Yuri smiled at the embarrassed, gruff choking that was Don’s reply and the last he heard of the conversation before he made it to the top of a set of stairs hidden at the back of the room behind an old door painted over so many times Yuri wondered if there was any actual door left, or if it was just paint with a doorknob.
The couple’s upstairs apartment wasn’t big, and he didn’t live there, but they had made him feel like home in the tiny space they called theirs above the little café’.  They’d picked him up off the street like the stray he was, fed him up, cleaned him up and had given him a respectable job and a couch to sleep on until he could find a place of his own. He owed them a lot more than just being on time for his early morning shift.

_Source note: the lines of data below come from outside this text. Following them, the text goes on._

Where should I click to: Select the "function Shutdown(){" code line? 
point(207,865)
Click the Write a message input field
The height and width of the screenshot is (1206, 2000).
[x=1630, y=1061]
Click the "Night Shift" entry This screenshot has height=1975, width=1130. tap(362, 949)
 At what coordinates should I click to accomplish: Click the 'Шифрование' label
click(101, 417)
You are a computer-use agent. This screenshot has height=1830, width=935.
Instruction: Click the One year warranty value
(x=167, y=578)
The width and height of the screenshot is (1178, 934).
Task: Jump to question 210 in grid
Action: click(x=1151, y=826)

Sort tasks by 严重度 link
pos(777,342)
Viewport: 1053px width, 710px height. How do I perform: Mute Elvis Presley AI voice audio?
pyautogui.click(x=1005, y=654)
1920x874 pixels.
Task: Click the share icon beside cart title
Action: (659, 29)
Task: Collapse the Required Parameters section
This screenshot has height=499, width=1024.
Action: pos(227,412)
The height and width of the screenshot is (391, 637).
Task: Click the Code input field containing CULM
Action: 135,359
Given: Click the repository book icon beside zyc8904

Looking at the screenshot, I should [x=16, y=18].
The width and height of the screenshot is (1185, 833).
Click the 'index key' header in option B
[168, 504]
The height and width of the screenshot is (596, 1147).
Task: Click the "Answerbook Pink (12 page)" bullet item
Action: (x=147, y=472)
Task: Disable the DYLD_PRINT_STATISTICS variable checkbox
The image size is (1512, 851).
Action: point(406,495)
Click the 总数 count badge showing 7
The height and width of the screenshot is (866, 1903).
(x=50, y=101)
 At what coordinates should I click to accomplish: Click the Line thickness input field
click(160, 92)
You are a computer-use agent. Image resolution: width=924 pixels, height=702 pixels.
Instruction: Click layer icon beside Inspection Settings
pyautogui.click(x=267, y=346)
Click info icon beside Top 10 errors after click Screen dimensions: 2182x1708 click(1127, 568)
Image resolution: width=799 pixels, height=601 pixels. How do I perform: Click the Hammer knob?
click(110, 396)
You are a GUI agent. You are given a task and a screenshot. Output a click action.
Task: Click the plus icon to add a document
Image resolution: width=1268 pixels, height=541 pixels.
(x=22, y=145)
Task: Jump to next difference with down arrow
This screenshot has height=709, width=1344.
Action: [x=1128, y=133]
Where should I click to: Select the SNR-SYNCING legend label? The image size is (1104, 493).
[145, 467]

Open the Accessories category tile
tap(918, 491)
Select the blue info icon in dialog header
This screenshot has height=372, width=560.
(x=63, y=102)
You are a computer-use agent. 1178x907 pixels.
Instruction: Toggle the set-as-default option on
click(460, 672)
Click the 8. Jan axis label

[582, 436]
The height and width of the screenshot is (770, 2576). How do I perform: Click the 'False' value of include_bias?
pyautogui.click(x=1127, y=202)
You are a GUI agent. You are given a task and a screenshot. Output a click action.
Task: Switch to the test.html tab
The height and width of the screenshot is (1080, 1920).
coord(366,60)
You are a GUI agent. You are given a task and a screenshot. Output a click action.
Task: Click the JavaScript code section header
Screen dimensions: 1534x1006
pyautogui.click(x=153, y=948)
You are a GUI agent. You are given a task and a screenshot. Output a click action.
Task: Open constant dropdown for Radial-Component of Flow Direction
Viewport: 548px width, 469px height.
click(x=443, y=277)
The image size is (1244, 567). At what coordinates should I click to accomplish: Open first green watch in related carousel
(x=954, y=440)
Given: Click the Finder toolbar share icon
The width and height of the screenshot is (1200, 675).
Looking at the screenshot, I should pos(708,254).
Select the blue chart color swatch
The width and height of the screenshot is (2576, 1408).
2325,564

He didn’t waste any time stripping out of his clothes and hopping into the shower, ignoring the screaming pipes for the hundredth time as he quickly washed the smell of his overnight gig off his skin and out of his hair.  
Paying for college might kill him before he graduated.
Two jobs, back to back, then classes – a few hours to sleep – and he was back at it again. Just two half-days off a week, and the slower part of the morning at the café and in-between sets at the club to work on homework and get practice in…
He wasn’t sure he was going to last four years, but if he had to sell himself body and soul to make his dream come true, he was willing to work himself to the literal bone to get there.
He hopped out of the shower 15 minutes later, clean and feeling refreshed.  The exhaustion would hit about 8am, but the benefit of working in a café/coffee shop was that he had free access to the espresso machine. 19 shots later, he would be transcending human existence. At least, until about 3pm when class let out.
He got himself dressed, pulled on his apron on his way downstairs, and began another completely forgettable day of baking pastries and blending up various types of cold salads – opening up and serving cup after cup of varyingly complicated coffee and tea. Bagging slices of banana and pumpkin bread for the morning rush, studying and hastily finishing off homework over his lunch break with a large cup of nothing but straight espresso and an energy packet stirred in, rushing off to class and taking a plethora of notes so he could rush back to his tiny, ramshackle studio apartment in the bad part of town, work on as much homework as he could manage before passing out.
Sometimes it was on the table. Sometimes he actually made it all the way to the bed. Most of the time, though, he fell asleep 5 minutes in to one of his favorite movies, stretched out on the loveseat he’d scrounged out of a local thrift shop.  
Then, his alarm would go off at 9pm, he’d get himself up, grab his things and head into the club for his overnight shift.
Lather, Rinse, Repeat.
It had been going like this for months, now – and every day seemed a little harder than the last.